This subsection, however, is not applicable to the present situation. Plaintiff is not making an application for a refund with the Commission due to an overpayment or other adjustment to an otherwise proper contribution, as contemplated by G.S. § 96-10(e); rather, plaintiff is suing the Commission pursuant to G.S. § 96-10(f) to recover payments made to the Commission under protest. G.S. § 96-10(f), the applicable statute for our purposes, provides in pertinent part as follows:
Whenever any employer, person, firm or corporation against whom taxes or contributions provided for in this Chapter have been assessed, shall claim to have a valid defense to the enforcement of the tax or contribution so assessed or charged, such employer, person, firm or corporation shall pay the tax or contribution so assessed to the Commission; but if at the time of such payment he shall notify the Commission in writing that the same is paid under protest, such payment shall be without prejudice to any defenses or rights he may have in the premises, and he may, at any time within 30 days after such payment, demand the same in writing from the Commission; and if the same shall not be refunded within ninety days thereafter, he may sue the Commission for the amount so demanded;... and if, upon the trial it shall be determined that such tax or contribution or any part thereof was for any reason invalid, excessive, or contrary to the provisions of this Chapter, the amount paid shall be refunded by the Commission accordingly. The remedy *440provided by this subsection shall be deemed to be cumulative and in addition to such other remedies as one provided by other subsections of this Chapter.

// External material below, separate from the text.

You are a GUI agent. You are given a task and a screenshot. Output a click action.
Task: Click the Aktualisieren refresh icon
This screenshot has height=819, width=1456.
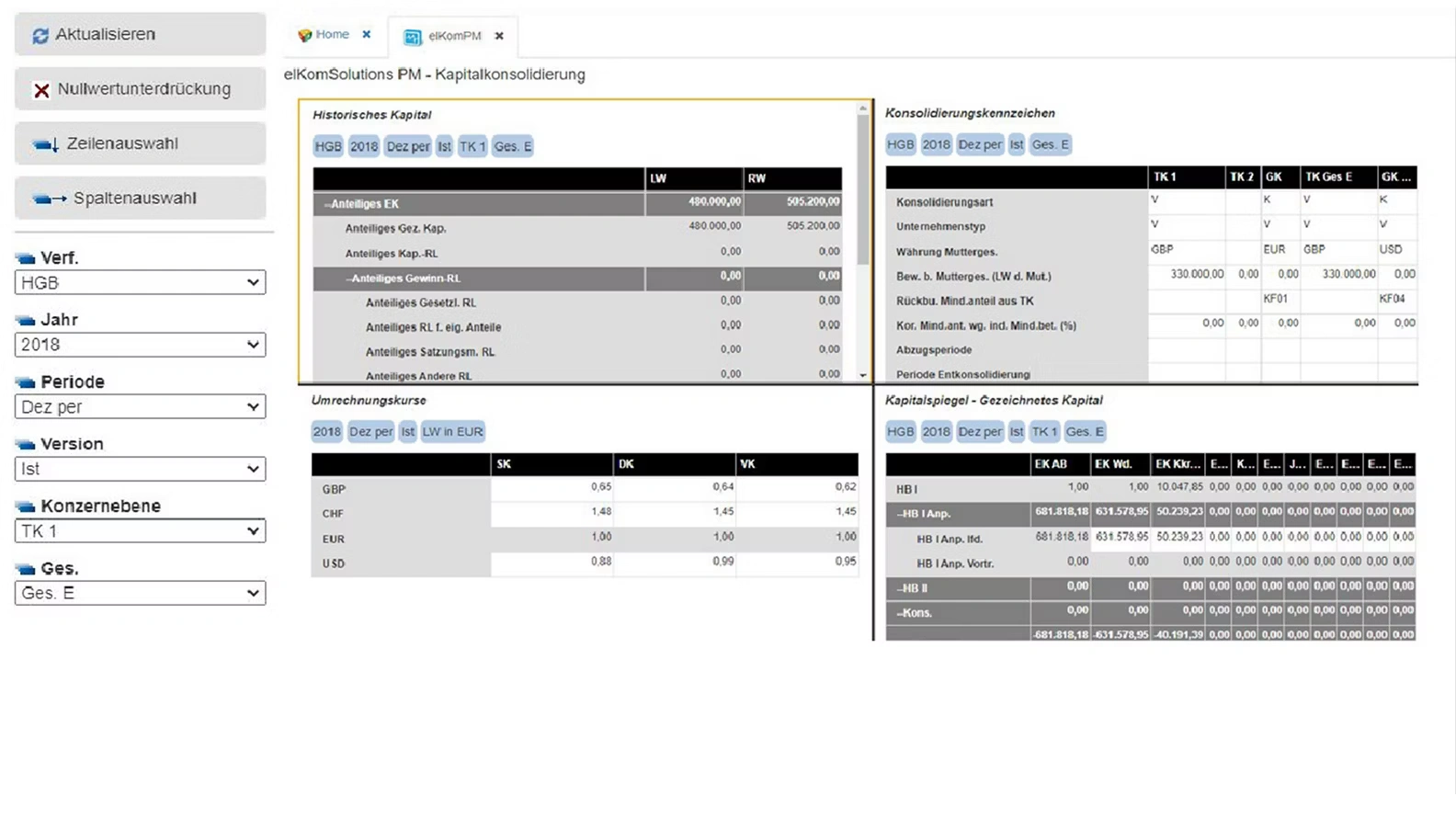pyautogui.click(x=40, y=36)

Unlike subsection (e), subsection (f) contains no reference to refunds being made “without interest,” nor do we see any reason why interest should not be allowed on refunds made under subsection (e). The tax assessed against plaintiff has been found by the trial court to be “contrary to the provisions of this Chapter,” and thus defendant has had improper possession of plaintiffs funds from the time of payment under protest until judgment. Defendant, in the discretion of the trial court, should not therefore be allowed to benefit from the use of the money rightfully belonging to plaintiff. Under the circumstances, the trial court could properly award prejudgment interest on the amount of the protested payment. See also Raintree v. City of Charlotte, 49 N.C. App. 391, 271 S.E. 2d 524 (1980). This assignment of error is without merit.
Since the court did not reach the constitutional questions raised by plaintiff in its determination, we find it unnecessary to address those questions here.
Judge Clark concurs in the result.
Judge WHICHARD dissents.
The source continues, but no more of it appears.